Naesvirus is a genus of viruses in the class Caudoviricetes. Bacteria serve as the natural host, with transmission achieved through passive diffusion. There are four species in this genus.

==Taxonomy==
Species:
- Naesvirus bcep1
- Naesvirus bcep43
- Naesvirus bcep781
- Naesvirus bcepNY3

==Structure==
Naesviruses are nonenveloped, with a head and tail.

==Genome==
All five species have been fully sequenced and are available from ICTV. They range between 46k and 49k nucleotides, with 62 to 71 proteins.
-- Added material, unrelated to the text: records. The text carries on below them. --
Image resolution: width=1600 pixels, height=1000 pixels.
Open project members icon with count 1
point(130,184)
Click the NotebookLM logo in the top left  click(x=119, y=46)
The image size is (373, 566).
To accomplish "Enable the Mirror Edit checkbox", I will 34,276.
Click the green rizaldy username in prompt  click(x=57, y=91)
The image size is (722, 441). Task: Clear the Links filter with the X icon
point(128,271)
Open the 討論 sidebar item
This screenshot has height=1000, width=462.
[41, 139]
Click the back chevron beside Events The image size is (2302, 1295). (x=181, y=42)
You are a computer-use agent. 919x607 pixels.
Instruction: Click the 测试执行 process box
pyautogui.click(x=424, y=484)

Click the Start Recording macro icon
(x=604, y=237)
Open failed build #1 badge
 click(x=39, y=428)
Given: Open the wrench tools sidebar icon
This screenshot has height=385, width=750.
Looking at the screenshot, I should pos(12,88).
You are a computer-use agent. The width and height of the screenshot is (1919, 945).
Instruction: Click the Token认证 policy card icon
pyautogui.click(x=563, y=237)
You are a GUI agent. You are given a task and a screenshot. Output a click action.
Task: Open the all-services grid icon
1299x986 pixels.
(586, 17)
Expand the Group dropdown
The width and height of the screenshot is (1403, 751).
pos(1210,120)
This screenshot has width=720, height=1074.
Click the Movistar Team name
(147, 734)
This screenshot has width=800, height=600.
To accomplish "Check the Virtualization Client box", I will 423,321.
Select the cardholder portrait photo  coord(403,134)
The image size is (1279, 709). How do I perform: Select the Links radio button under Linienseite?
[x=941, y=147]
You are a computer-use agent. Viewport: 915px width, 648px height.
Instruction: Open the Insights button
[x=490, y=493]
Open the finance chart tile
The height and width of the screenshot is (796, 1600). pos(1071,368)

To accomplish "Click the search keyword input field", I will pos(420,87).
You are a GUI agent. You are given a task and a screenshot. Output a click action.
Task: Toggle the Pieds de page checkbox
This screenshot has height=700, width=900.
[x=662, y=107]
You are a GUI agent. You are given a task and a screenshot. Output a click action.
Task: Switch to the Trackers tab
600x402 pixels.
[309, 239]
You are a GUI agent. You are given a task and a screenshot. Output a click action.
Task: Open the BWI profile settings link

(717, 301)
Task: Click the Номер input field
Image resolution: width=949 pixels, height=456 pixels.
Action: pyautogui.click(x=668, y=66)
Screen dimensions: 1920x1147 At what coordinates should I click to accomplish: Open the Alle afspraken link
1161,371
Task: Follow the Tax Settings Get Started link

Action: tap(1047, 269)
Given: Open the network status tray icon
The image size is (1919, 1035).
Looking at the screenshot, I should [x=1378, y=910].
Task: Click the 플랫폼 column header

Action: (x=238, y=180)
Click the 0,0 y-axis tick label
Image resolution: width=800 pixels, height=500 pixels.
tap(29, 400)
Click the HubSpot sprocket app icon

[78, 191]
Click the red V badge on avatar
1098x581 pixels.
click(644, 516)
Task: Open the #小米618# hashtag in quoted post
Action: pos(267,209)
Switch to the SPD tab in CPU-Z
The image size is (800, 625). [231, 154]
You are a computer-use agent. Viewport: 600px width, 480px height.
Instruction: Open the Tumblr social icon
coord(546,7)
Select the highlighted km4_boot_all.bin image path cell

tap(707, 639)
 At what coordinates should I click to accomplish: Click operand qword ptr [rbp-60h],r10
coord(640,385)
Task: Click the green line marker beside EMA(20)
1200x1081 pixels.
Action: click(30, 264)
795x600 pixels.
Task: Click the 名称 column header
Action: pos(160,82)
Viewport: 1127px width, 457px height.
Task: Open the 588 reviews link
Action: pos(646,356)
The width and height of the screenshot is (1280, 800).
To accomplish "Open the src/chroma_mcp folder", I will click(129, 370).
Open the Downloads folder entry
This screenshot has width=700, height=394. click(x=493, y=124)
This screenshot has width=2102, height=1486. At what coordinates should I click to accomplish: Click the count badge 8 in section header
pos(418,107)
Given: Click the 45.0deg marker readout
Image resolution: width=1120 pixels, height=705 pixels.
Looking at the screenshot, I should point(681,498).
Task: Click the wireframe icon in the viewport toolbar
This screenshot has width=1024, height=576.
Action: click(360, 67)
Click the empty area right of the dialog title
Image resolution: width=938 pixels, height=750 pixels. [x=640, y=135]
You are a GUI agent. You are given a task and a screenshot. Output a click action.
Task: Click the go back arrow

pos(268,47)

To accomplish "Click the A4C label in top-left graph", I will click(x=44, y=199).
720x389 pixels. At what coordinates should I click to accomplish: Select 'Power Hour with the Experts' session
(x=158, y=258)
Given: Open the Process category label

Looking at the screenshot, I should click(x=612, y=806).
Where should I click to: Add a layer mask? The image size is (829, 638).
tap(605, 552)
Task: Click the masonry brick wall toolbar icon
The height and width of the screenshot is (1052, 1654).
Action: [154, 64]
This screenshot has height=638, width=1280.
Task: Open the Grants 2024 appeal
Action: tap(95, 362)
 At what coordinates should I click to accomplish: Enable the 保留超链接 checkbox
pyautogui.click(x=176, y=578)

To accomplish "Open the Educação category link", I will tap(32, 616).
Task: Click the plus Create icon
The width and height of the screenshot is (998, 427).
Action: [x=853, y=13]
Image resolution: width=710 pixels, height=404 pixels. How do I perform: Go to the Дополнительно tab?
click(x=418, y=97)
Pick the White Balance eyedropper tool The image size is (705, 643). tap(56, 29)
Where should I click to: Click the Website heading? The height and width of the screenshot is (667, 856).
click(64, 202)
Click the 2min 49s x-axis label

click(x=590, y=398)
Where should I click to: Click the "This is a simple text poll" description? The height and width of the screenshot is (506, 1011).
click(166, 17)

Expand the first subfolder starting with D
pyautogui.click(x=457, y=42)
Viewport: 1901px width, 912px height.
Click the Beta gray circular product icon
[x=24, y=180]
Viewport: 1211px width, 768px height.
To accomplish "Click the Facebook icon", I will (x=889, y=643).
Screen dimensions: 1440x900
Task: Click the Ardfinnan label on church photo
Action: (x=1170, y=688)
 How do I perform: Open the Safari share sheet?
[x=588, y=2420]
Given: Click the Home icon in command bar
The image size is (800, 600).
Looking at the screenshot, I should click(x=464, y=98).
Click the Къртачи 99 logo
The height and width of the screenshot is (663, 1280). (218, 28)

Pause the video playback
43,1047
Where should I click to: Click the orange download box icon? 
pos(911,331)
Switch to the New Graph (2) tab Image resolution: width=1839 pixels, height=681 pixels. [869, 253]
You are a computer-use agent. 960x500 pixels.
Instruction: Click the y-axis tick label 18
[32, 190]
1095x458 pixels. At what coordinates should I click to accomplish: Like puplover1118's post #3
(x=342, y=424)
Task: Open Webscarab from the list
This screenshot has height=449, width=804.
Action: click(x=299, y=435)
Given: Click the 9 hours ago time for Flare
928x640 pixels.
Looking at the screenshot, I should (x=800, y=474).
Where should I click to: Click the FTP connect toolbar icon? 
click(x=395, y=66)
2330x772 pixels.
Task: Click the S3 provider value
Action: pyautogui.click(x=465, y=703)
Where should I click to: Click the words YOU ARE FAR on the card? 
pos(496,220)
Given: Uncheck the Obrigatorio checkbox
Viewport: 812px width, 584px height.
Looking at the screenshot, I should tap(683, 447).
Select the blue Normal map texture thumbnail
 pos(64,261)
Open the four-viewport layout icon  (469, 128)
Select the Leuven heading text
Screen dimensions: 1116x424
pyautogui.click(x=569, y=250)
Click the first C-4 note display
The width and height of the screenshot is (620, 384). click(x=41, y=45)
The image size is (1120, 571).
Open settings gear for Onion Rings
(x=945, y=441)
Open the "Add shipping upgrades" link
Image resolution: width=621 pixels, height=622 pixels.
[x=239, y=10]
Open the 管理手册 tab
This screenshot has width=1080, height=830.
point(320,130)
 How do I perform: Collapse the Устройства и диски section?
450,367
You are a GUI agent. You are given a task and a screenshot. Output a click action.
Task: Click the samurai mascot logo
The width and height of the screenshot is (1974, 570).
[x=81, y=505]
The complete genomes are available from here.

==Life cycle==
The virus attaches to the host cell using its terminal fibers, and ejects the viral DNA into the host cytoplasm via contraction of its tail sheath. Once the viral genes have been replicated, the procapsid is assembled and packed. The tail is then assembled and the mature virions are released via lysis.

==History==
According to the ICTV's 2010–11 report, the genus Naesvirus was first accepted as a new genus, at the same time as all five of its contained species. This proposal is available here.